Open the group and copy its group ID.

Back in Client VPN endpoint, open Authorization rules -> Create authorization rule.

Set:
- Destination network: your VPC CIDR
- Grant access:
Allow access to users in a specific access group - Access group ID: the group ID copied above

Checkpoint: Only users in the selected Identity Center group can access VPC networks.
Step 7: Assign Applications to Group
From endpoint details, copy the self-service portal URL.

Go to the Client VPN Self Service Portal app and set:
- Application Start URL: the copied self-service portal URL

Now assign both apps to the VPN group:
Client VPNClient VPN Self Service Portal

Users in that group will now see both apps in the IAM Identity Center access portal.

Checkpoint: Group assignment completed for both applications.
Step 8: End-User Connection Flow
User opens the Client VPN Self Service Portal app and downloads the client configuration.

In AWS Client VPN desktop app:
- Open Manage Profiles
- Add profile
- Upload downloaded config file
- Save and connect

Browser-based SSO opens automatically. After successful sign-in, VPN connects.
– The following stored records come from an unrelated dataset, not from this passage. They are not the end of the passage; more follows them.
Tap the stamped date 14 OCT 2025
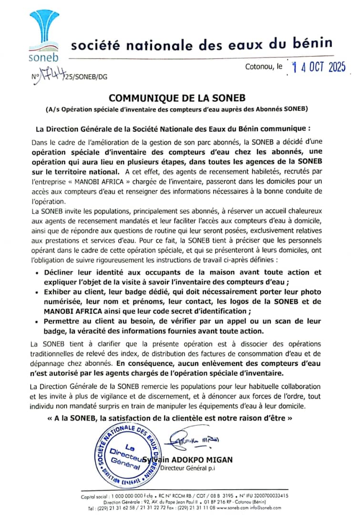click(319, 68)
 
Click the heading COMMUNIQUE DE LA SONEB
click(177, 98)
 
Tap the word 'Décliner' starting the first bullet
click(62, 272)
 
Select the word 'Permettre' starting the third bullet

Test access to private resources (for example, ping a private IP in the VPC).
Checkpoint: End-user can authenticate via SSO and access private VPC resources.
Validation Checklist
- Endpoint status is
available - At least one target network association is active
- Authorization rule targets correct VPC CIDR
- Rule uses the intended Identity Center group ID
- Both SAML apps are assigned to the user group
- User can download config from self-service portal
- User can connect from AWS Client VPN desktop client
- User can access expected private resources
Troubleshooting
Users cannot see applications in IAM Identity Center portal
- Confirm group assignment on both apps.
- Confirm users are members of the assigned group.
- Re-check app assignment propagation (can take a few minutes).
SSO login works but VPN does not connect
- Verify endpoint is in
availablestate. - Verify target network association is complete.
- Confirm security group allows required traffic.
- Confirm local network/firewall is not blocking UDP 443.
Connected but cannot access VPC resources
- Validate authorization rule destination CIDR.
- Verify route tables and NACLs in target subnet path.
- Check resource security groups allow client CIDR range.
- Confirm split-tunnel behavior matches expected routes.
FAQ
Do I need two SAML apps?
Yes. One is for Client VPN authentication and one is for the self-service portal.
Can I use a different client CIDR?
Yes, as long as it does not overlap with existing VPC/on-prem ranges.
Do I have to use self-service portal?
It is optional but strongly recommended for easier user onboarding and config distribution.
Final Notes
This setup gives you identity-based VPN access with centralized user and group management. For production, consider tightening security groups, adding monitoring/alerts, and documenting your network access policy for each user group.